Background: The diagnosis of human immunodeficiency virus type 1 (HIV-1) infection by standard tests relies on the formation of HIV-1-specific antibodies. Early treatment of acute HIV-1 infection may have unique immunologic effects on host cellular and humoral responses. Rare cases of HIV-1 seroreversion have been reported for patients with advanced or rapidly progressive disease. Here, we report seroreversion that occurred in subjects with acute HIV-1 infection who initiated early antiretroviral therapy.
Methods: A total of 150 patients with symptomatic acute or early onset HIV-1 infection that was treated with antiretroviral therapy were observed prospectively by means of monthly clinical and laboratory evaluation, which included serial HIV enzyme-linked immunosorbent assay and Western blots, until a fully evolved HIV-1 antibody response was documented.

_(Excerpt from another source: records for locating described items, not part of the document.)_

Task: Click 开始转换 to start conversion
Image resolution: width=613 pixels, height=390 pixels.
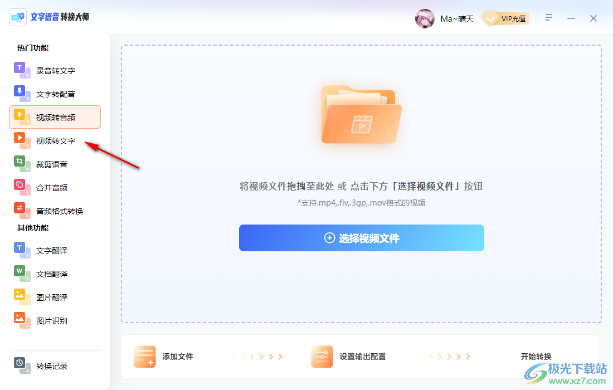Action: (x=537, y=356)
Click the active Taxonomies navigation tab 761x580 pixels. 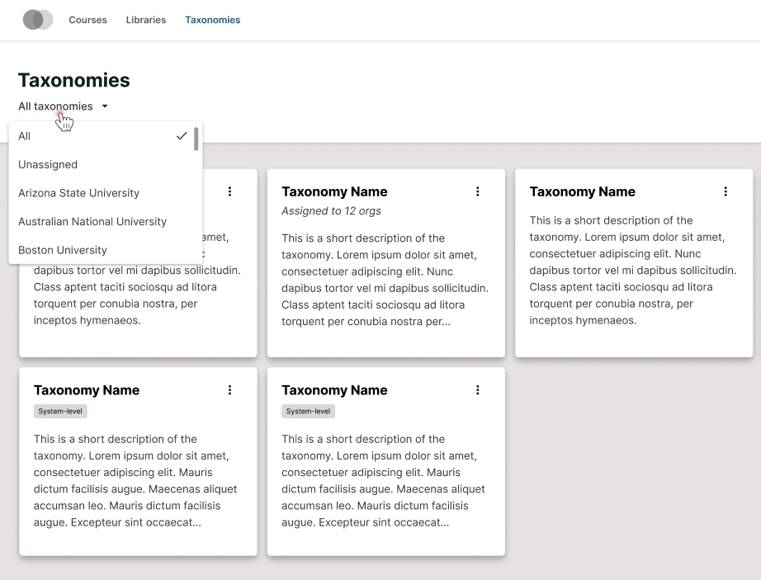[212, 20]
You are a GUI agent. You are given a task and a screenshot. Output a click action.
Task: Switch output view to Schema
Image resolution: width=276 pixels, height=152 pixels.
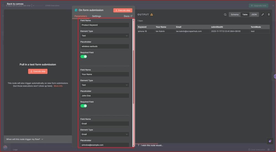(x=235, y=15)
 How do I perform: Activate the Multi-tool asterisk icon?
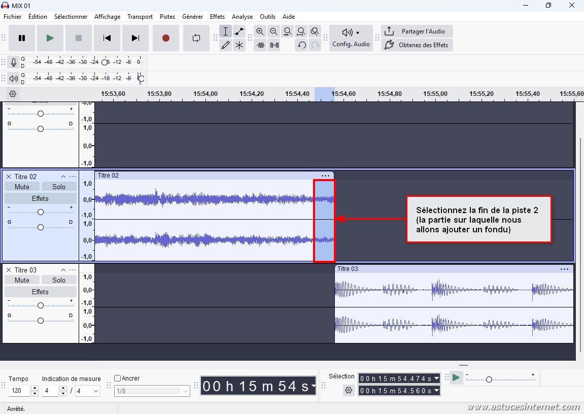239,45
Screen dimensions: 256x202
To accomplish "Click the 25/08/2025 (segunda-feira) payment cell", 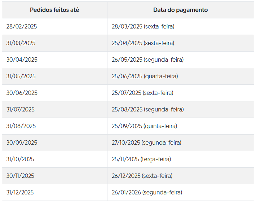I will coord(181,109).
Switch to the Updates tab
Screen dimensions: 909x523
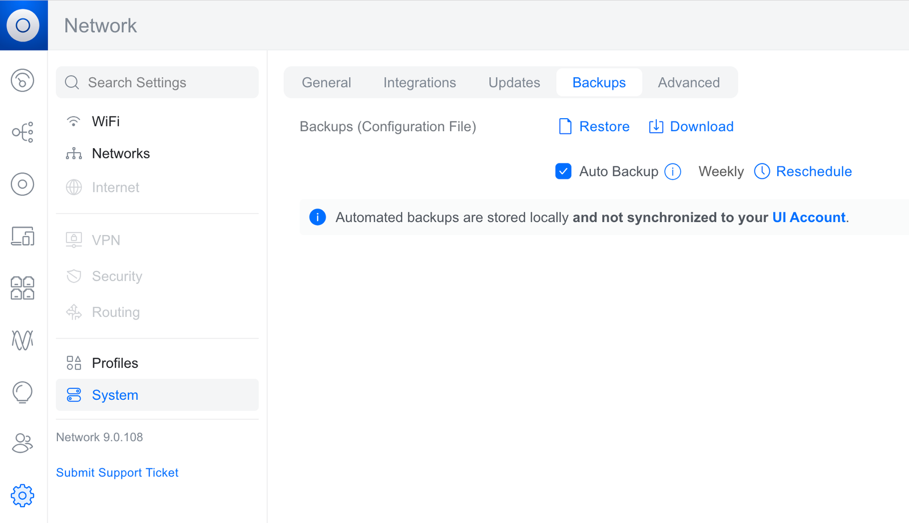pyautogui.click(x=514, y=82)
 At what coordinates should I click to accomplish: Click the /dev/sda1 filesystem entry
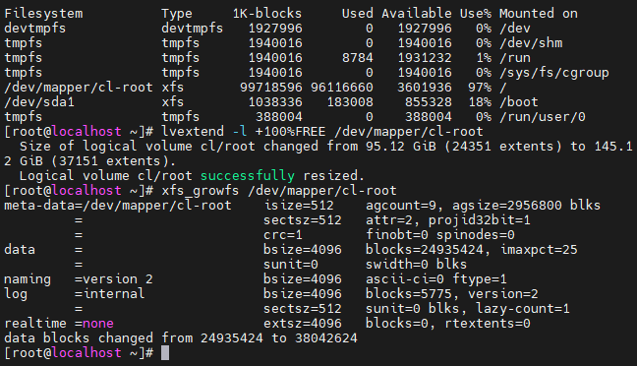[x=39, y=101]
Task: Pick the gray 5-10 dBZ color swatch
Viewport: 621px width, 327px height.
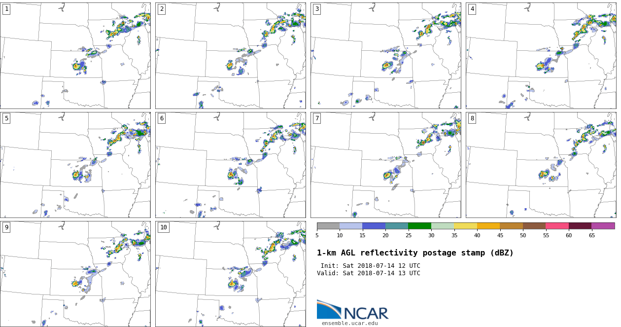Action: point(328,226)
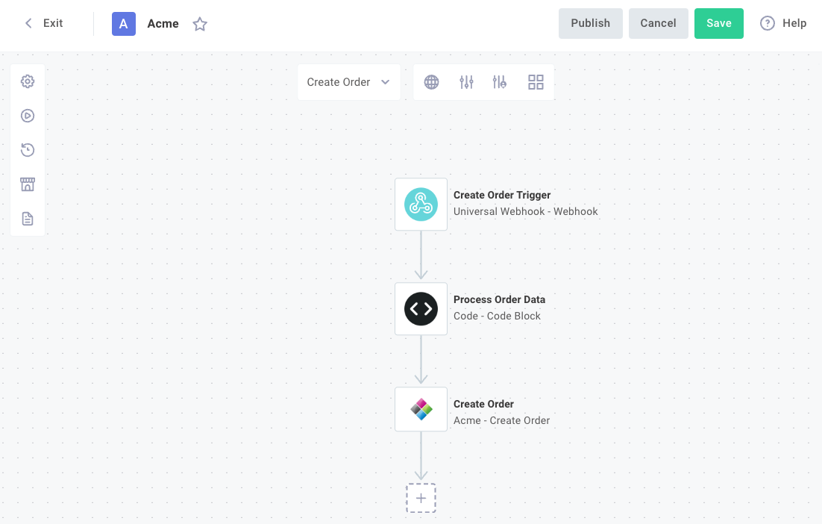The height and width of the screenshot is (524, 822).
Task: Click the user variables sliders icon
Action: point(500,82)
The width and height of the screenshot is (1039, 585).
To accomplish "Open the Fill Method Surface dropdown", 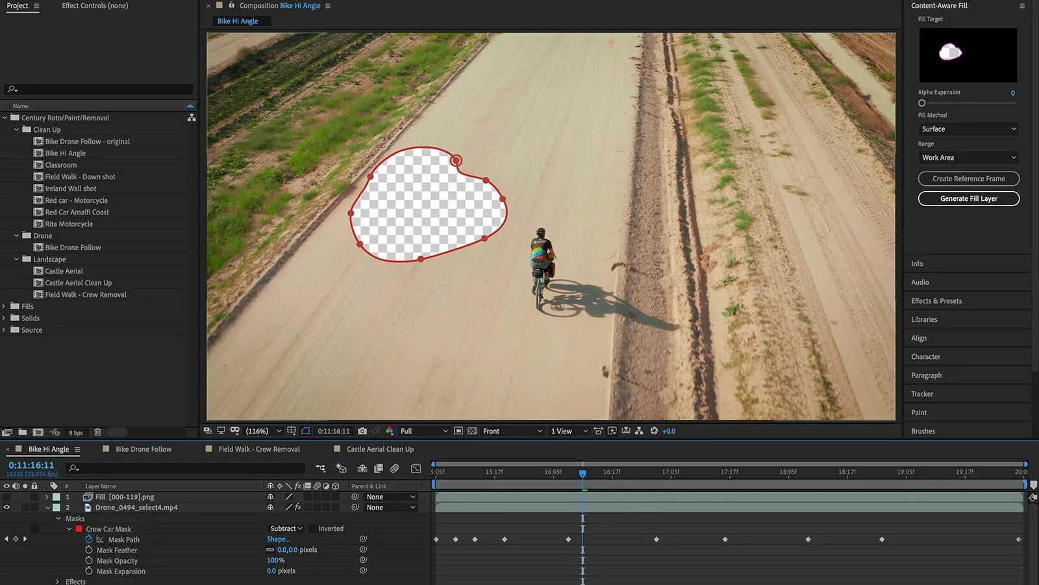I will point(968,129).
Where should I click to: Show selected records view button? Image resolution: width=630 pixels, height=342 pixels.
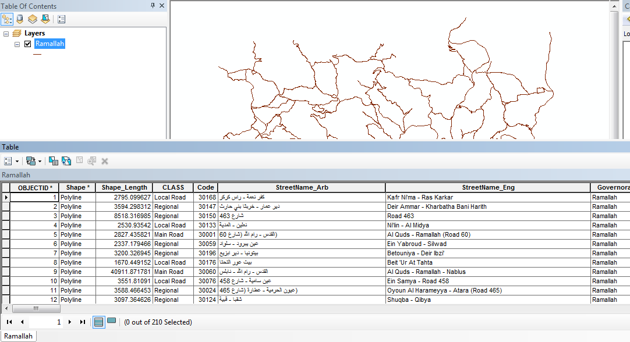(x=112, y=322)
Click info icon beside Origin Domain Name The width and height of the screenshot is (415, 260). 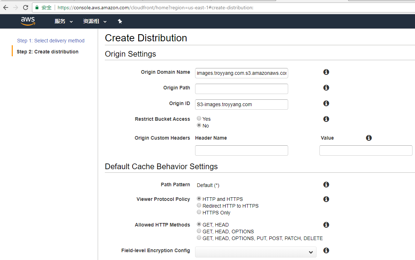[x=326, y=72]
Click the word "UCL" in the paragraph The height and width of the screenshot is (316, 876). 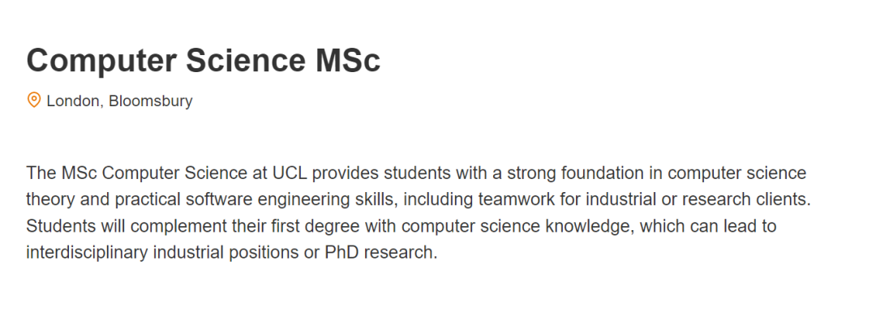click(290, 173)
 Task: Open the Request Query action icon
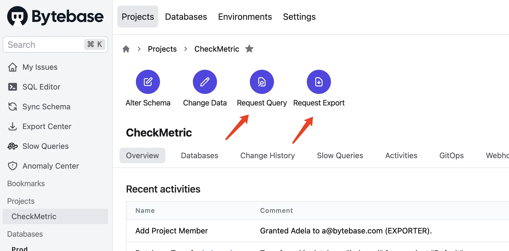262,82
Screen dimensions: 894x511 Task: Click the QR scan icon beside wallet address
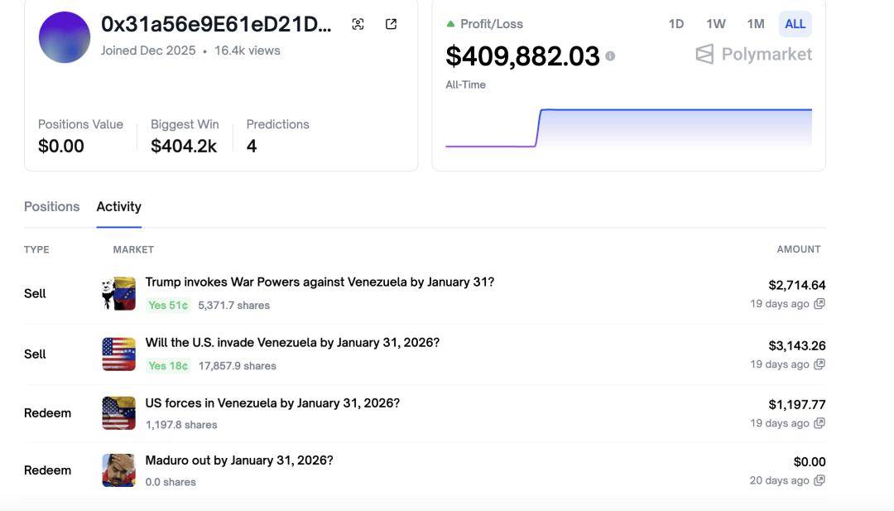pos(358,24)
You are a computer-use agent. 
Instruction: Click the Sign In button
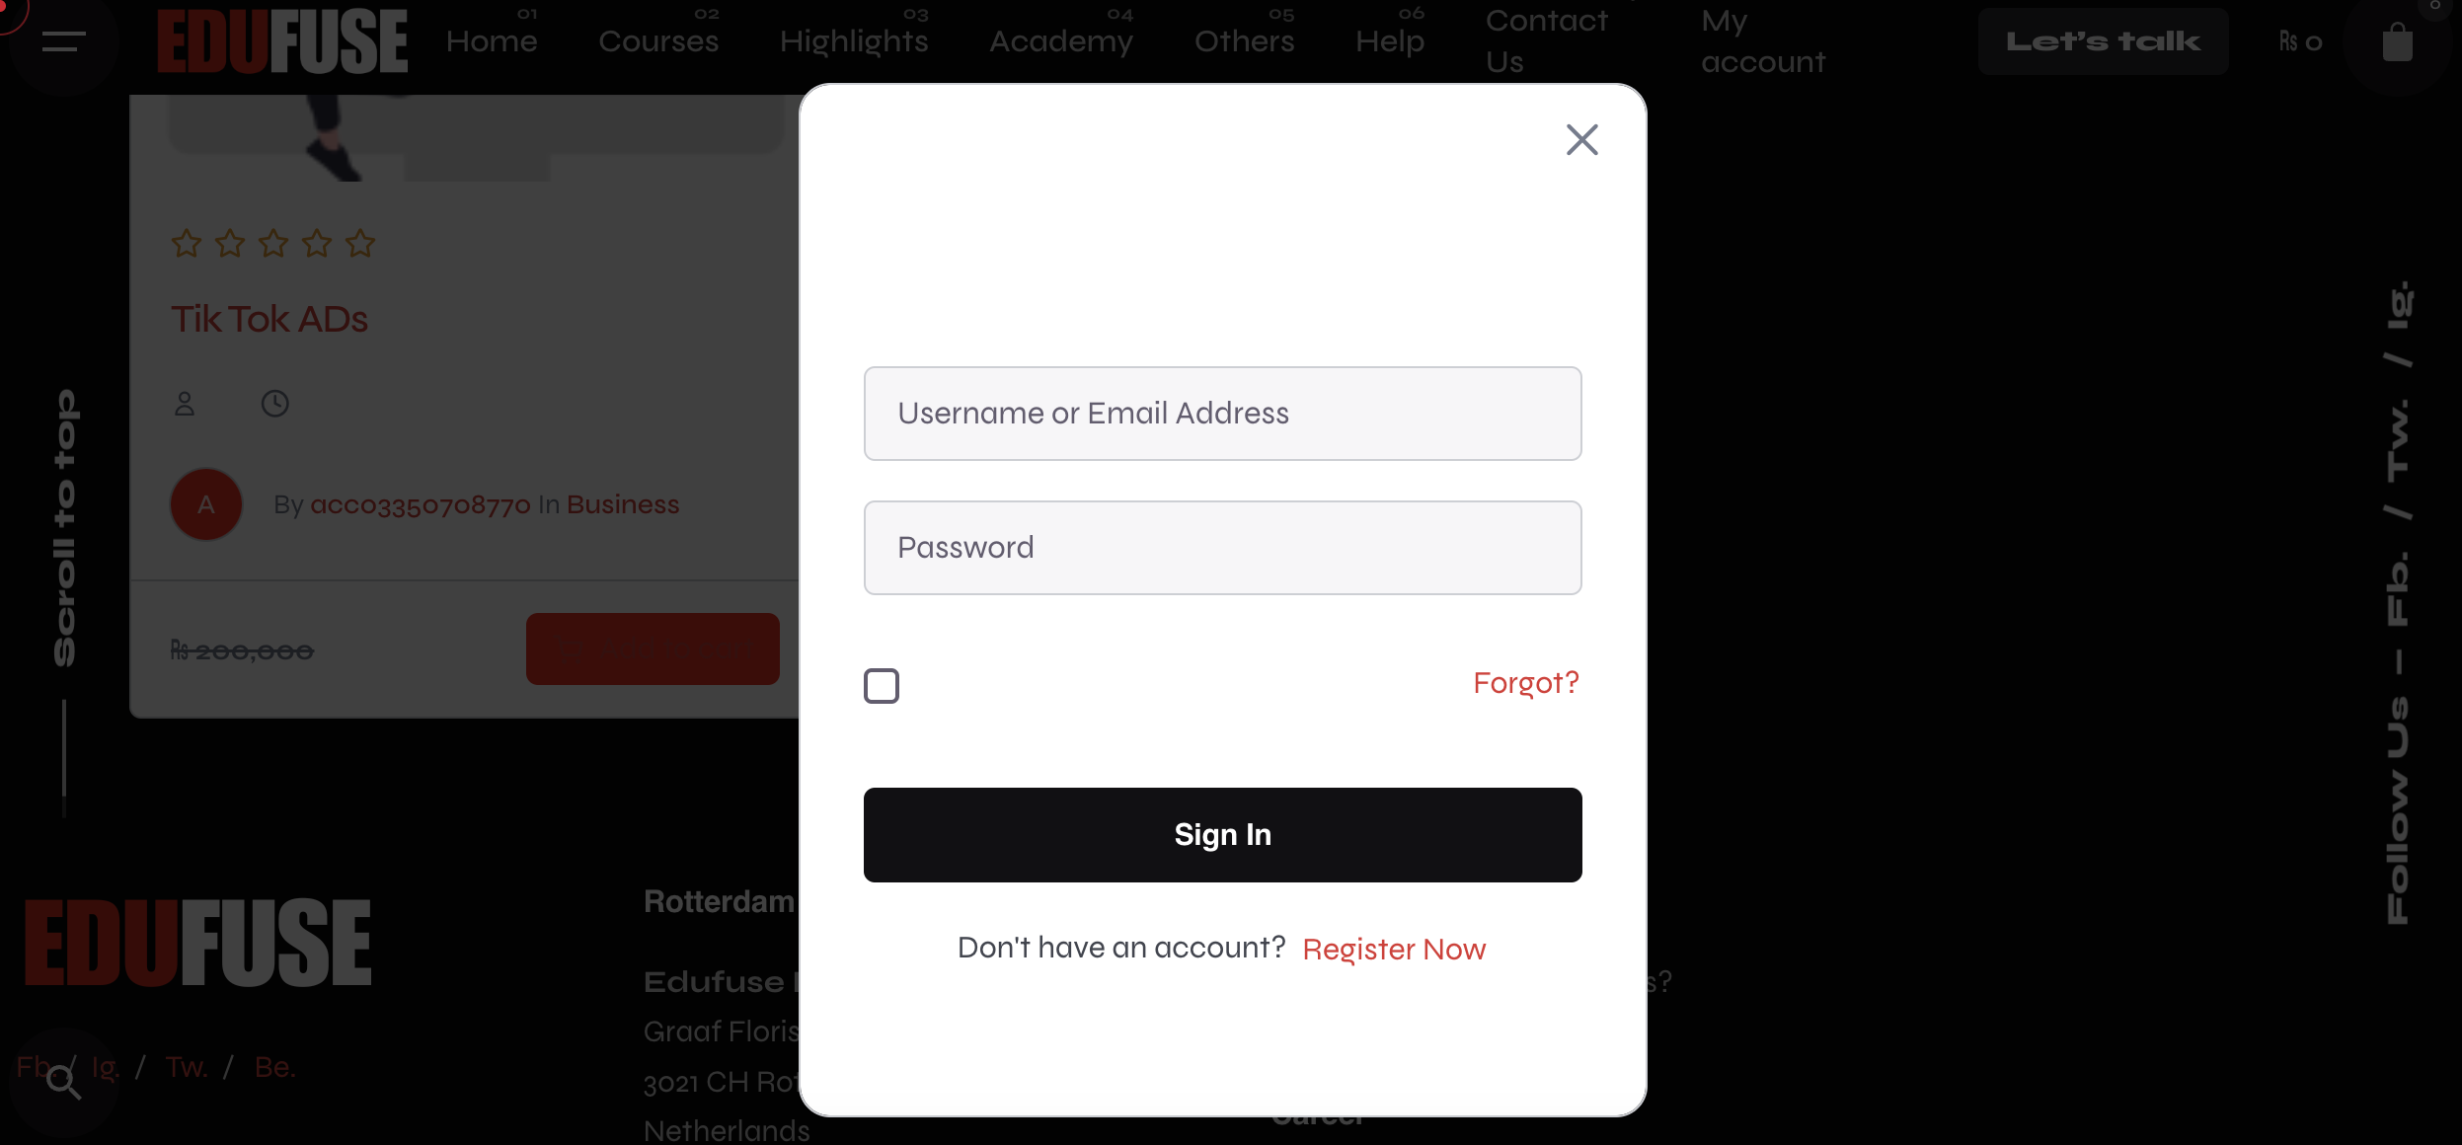pyautogui.click(x=1223, y=834)
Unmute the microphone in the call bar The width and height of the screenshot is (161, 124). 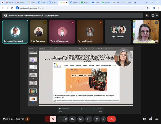[53, 119]
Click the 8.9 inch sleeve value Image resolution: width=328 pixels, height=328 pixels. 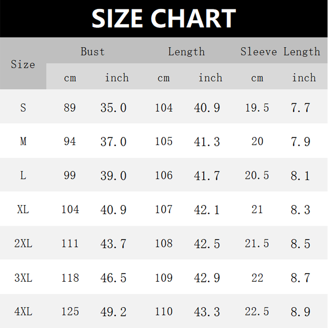coord(301,312)
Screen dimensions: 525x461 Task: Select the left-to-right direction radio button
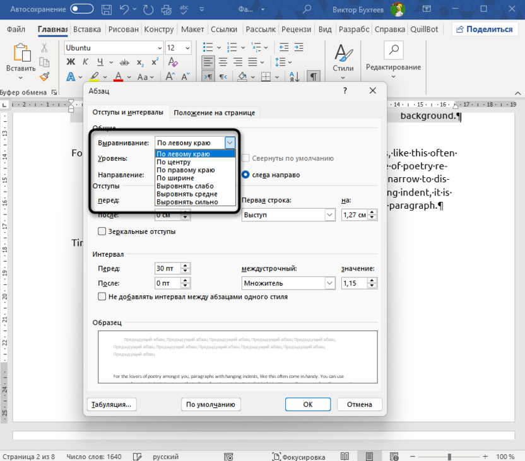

Results: Three patients who initiated antiretroviral therapy a mean interval of 8 days (range, 1-16 days) after presentation and were observed for a mean duration of 50.2 months (range, 40.2-55.7 months) did not develop a fully evolved HIV-1 antibody response or demonstrated complete or partial HIV-1 seroreversion, despite maintenance of cytomegalovirus-specific humoral responses. Virologic suppression and seroreversion (complete or partial) occurred a mean duration of 4.1 months (range, 2.3-5.7 months) and 15.5 months (range, 6.7-26.3 months), respectively, after the initiation of therapy. All patients maintained complete virologic suppression while receiving therapy and had an undetectable HIV-1 RNA load at the time of seroreversion.
Conclusions: Early antiretroviral therapy associated with durable virologic suppression in acute HIV-1 infection may abrogate the formation or detection of HIV-1-specific antibodies. Ongoing antigenic stimulation may be required to maintain HIV-1-specific humoral responses. Incomplete evolution of the HIV-1 antibody response and/or presence of seroreversion (although infrequently observed) underscore the potential unique immunologic effect of early antiretroviral therapy in patients with primary HIV-1 infection.